User currently offlineMSN007 From United States of America, joined Sep 2009, 126 posts, RR: 0
Posted (2 years 7 months 3 weeks 6 days 8 hours ago) and read 5190 times:

After looking at this picture following the link, I am wondering how close is to close?

http://www.airliners.net/photo/Turki...lines/Boeing-777-3F2-ER/2043884/L/

32 replies: All unread, showing first 25:
 
User currently offlinetimz From United States of America, joined Sep 1999, 6822 posts, RR: 7
Reply 1, posted (2 years 7 months 3 weeks 6 days 8 hours ago) and read 5193 times:

6000 ft is definitely not too close.

User currently offlinePe@rson From United Kingdom, joined Jan 2001, 19215 posts, RR: 52
Reply 2, posted (2 years 7 months 3 weeks 6 days 8 hours ago) and read 5179 times:

It's just an illusion.


"Everyone writing for the Telegraph knows that the way to grab eyeballs is with Ryanair and/or sex."
User currently offlineSEPilot From United States of America, joined Dec 2006, 6897 posts, RR: 46
Reply 3, posted (2 years 7 months 3 weeks 6 days 8 hours ago) and read 5078 times:

Aircraft are normally separated at those altitudes (I believe it is over 31,000 ft) by at least 2000 feet unless reduced separation is in place in which case the minimum is 1000 feet. And that is for planes traveling in opposite directions; in the same direction the separations double. Since the listed separation is 6,000 feet and the planes are obviously traveling in the same direction reduced vertical separation is obviously being used.

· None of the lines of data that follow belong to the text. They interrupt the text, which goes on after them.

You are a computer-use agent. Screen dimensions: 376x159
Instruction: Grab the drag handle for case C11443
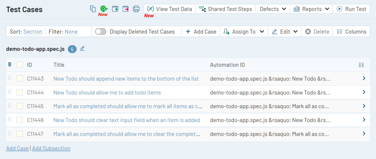click(x=10, y=78)
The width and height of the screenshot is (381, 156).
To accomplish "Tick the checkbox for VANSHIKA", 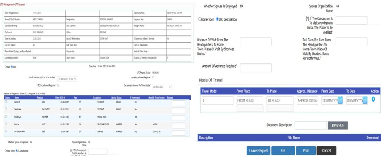I will (x=6, y=109).
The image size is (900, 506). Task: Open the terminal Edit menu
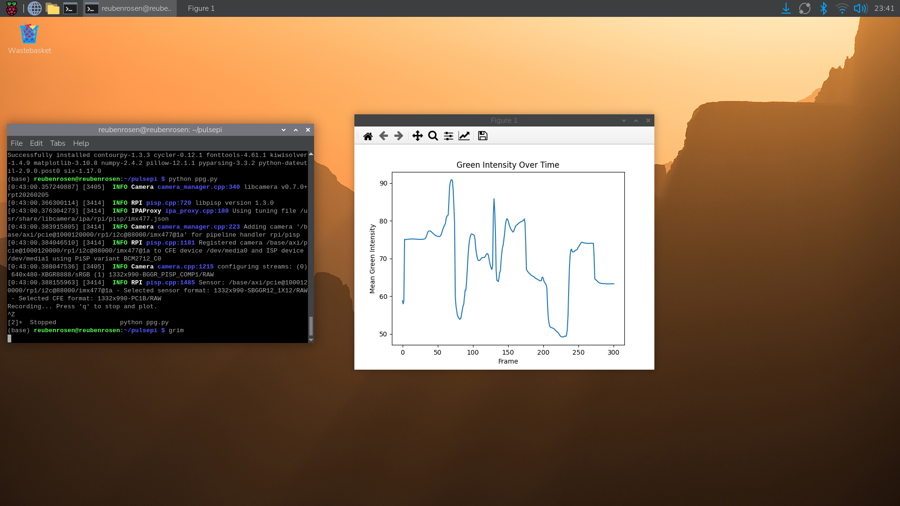point(36,143)
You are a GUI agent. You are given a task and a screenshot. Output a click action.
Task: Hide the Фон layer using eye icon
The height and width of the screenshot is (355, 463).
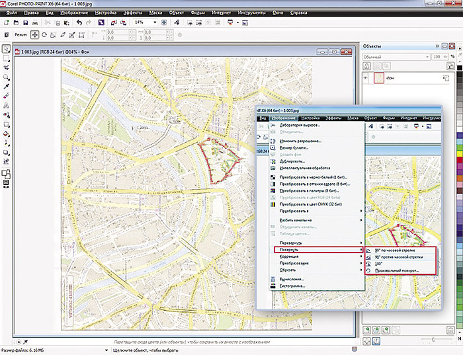point(365,79)
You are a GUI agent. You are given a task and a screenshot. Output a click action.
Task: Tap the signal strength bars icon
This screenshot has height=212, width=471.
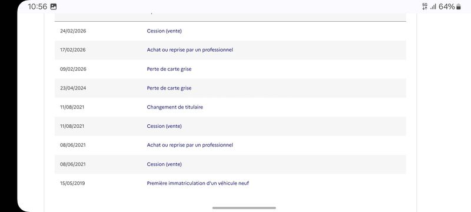click(x=433, y=7)
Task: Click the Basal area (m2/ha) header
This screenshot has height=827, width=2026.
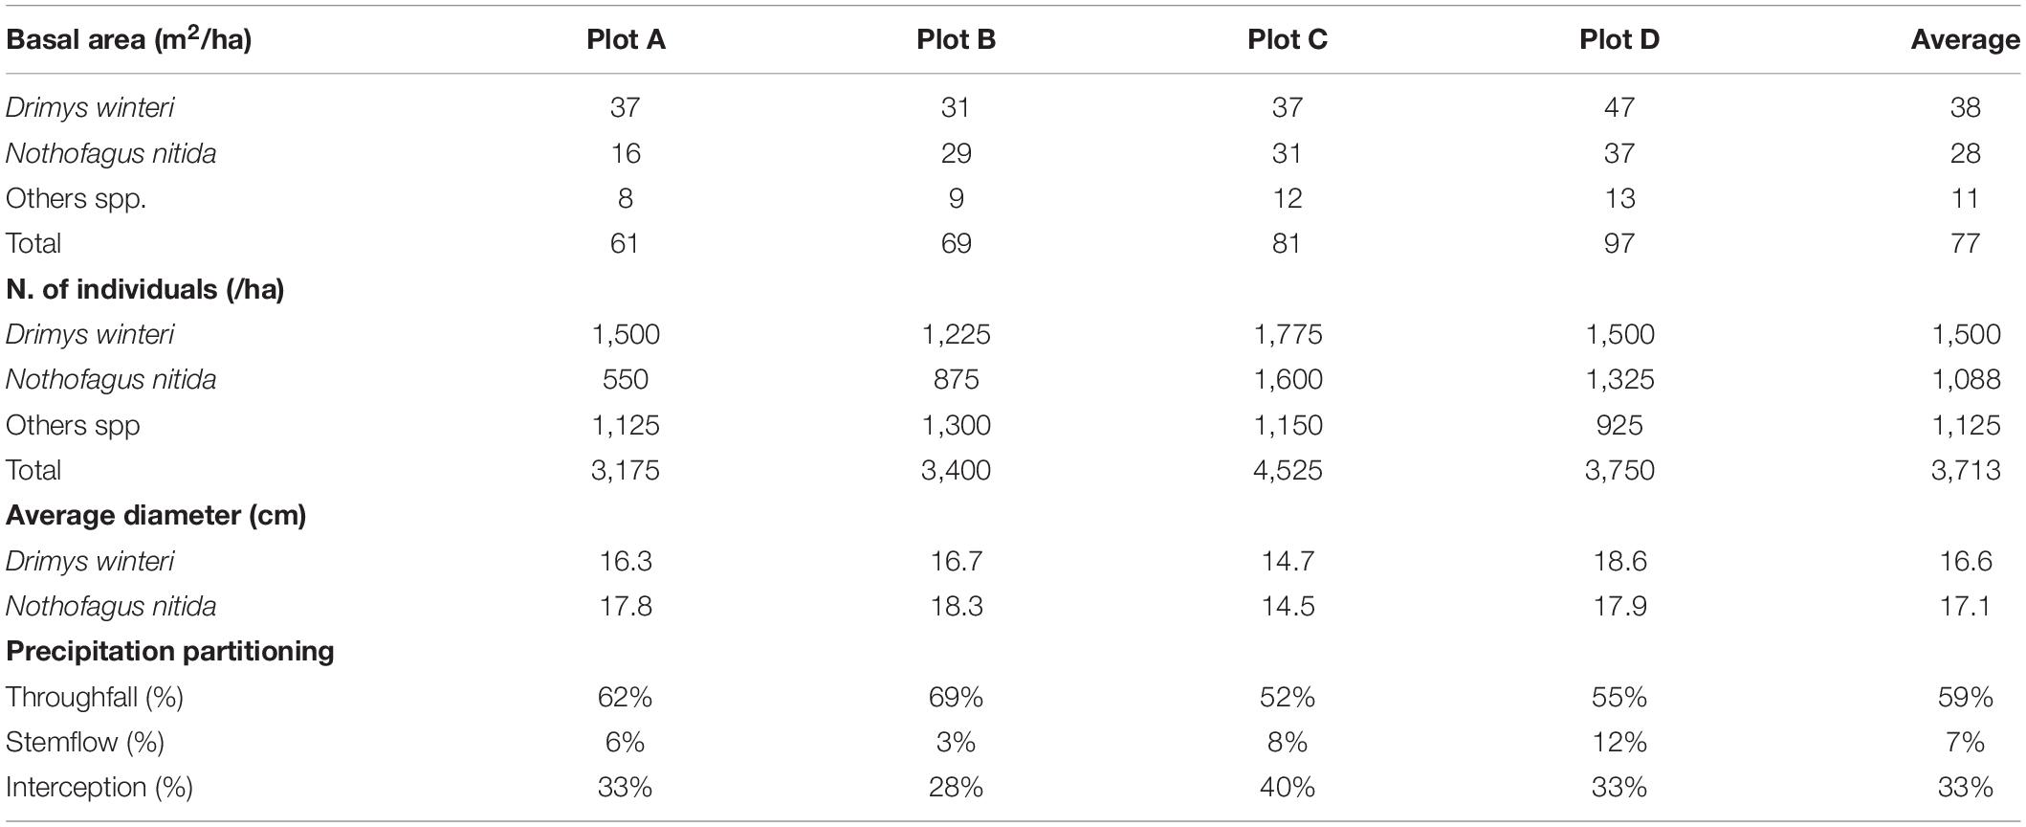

The problem with making things foolproof is that fools are so doggone ingenious...Dan Keebler
User currently offlineYflyer From United States of America, joined Feb 2007, 1022 posts, RR: 1
Reply 4, posted (2 years 7 months 3 weeks 6 days 7 hours ago) and read 4903 times:

Photos taken through a telephoto lense can be very deceptive. Here's another example of the same phenemonon with an explanation of why the planes aren't as close as they appear to be:

http://www.snopes.com/photos/airplane/closedhl.asp

Unfortunately the link in that article appears to be dead, but here's another good explanation of the "compression" phenomonon with telephoto lenses:

http://www.learnmyshot.com/Telephoto...+Compression+and+the+Angle+of+View


User currently onlineXFSUgimpLB41X From United States of America, joined Aug 2000, 4195 posts, RR: 37
Reply 5, posted (2 years 7 months 3 weeks 6 days 6 hours ago) and read 4804 times:

Those aircraft are a mile apart vertically.  


Chicks dig winglets.
User currently offlineCargolex From United States of America, joined Apr 2010, 1263 posts, RR: 8
Reply 6, posted (2 years 7 months 3 weeks 6 days 6 hours ago) and read 4763 times:

Quoting SEPilot (Reply 3):
unless reduced separation is in place in which case the minimum is 1000 feet.

What circumstances cause reduced separation to be applied? Too much traffic in the airway? Weather?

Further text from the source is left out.